On 17 February 2006, the company completed the sale of its beneficial 55 per
cent. shareholding (held through subsidiaries of the company) in West Berkshire
Radio Limited trading as Kick FM, to Provincial for a consideration of
approximately £490,000. In addition, the company and related group companies
have assigned to Provincial the outstanding loans due to them from West
Berkshire Radio Limited for a consideration of approximately £168,000. The
consideration is subject to an adjustment (upwards or downwards) based on the
net asset value of West Berkshire Radio Limited at the time of the completion.

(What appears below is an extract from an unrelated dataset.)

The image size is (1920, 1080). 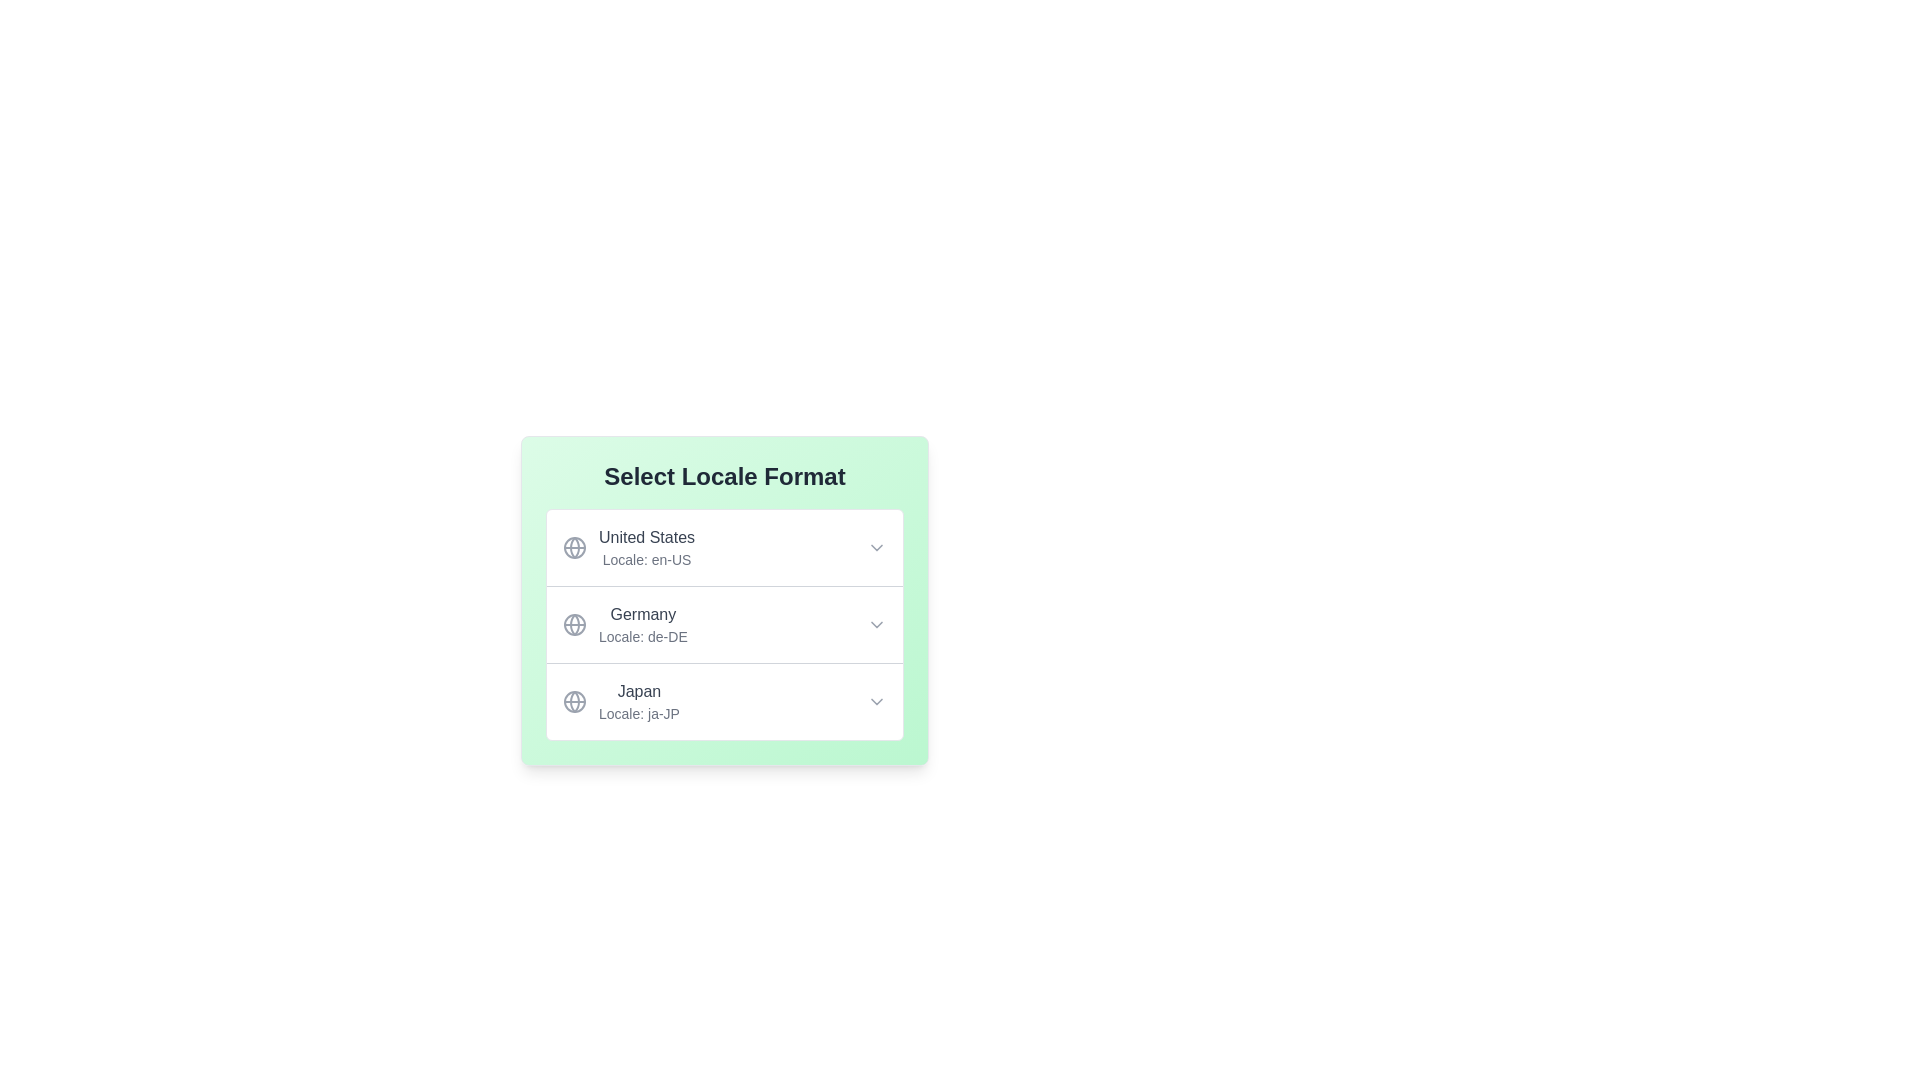 What do you see at coordinates (574, 701) in the screenshot?
I see `the globe SVG icon representing the Japan locale to select the locale option` at bounding box center [574, 701].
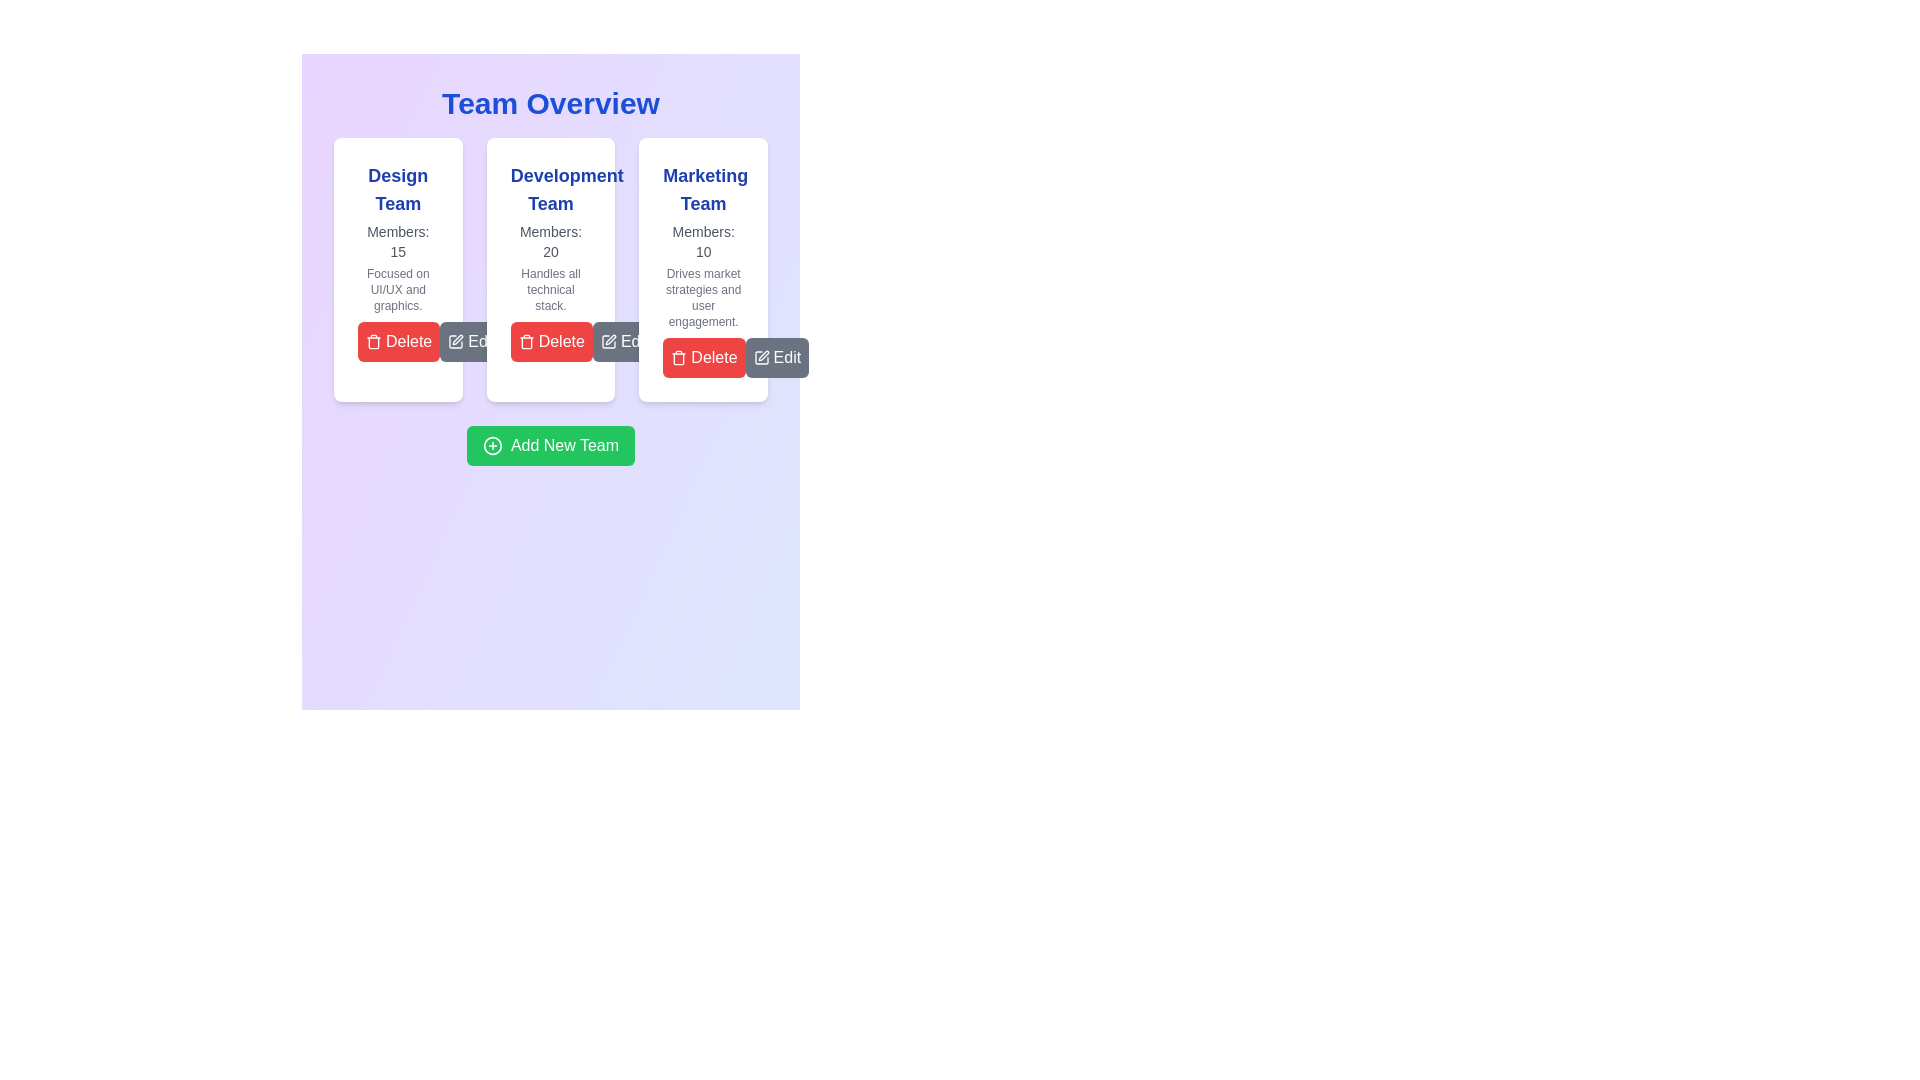 This screenshot has height=1080, width=1920. What do you see at coordinates (703, 241) in the screenshot?
I see `the text block displaying 'Members: 10' within the 'Marketing Team' card, which is centrally aligned and styled in gray` at bounding box center [703, 241].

On 17 February 2006, the company and its subsidiaries received £1,302,000
representing the first instalment of the aggregate consideration due from
Provincial for the transfer of the shares and loans in Kestrel FM Limited and
West Berkshire Radio Limited. The company and its subsidiaries have agreed to
defer in aggregate £60,000 of the consideration due in relation to the sales
from Provincial until 30 September 2006.
On 28 February 2006, the company completed the sale of its beneficial 52 per
cent. shareholding (held at that time through the Milestone Radio Company
Limited) in Rugby Broadcasting Company Limited trading as Rugby FM, to CN Group
Limited. The total consideration of approximately £644,000 was received on 28
February 2006.
As at 30 September 2005 the net asset value and the attributable goodwill in
respect to these disposals was:
Net asset Attributable
value goodwill
£ £
Kestrel FM Limited 26,659 567,341
West Berkshire Radio Limited (99,401) 589,401
Rugby Broadcasting Company Limited 159,504 485,457
No tax arose in respect to these transactions.
As the disposal of these companies took place more than three months after the
year end their results have been included in the consolidated profit and loss
account and have been classified as continuing operations.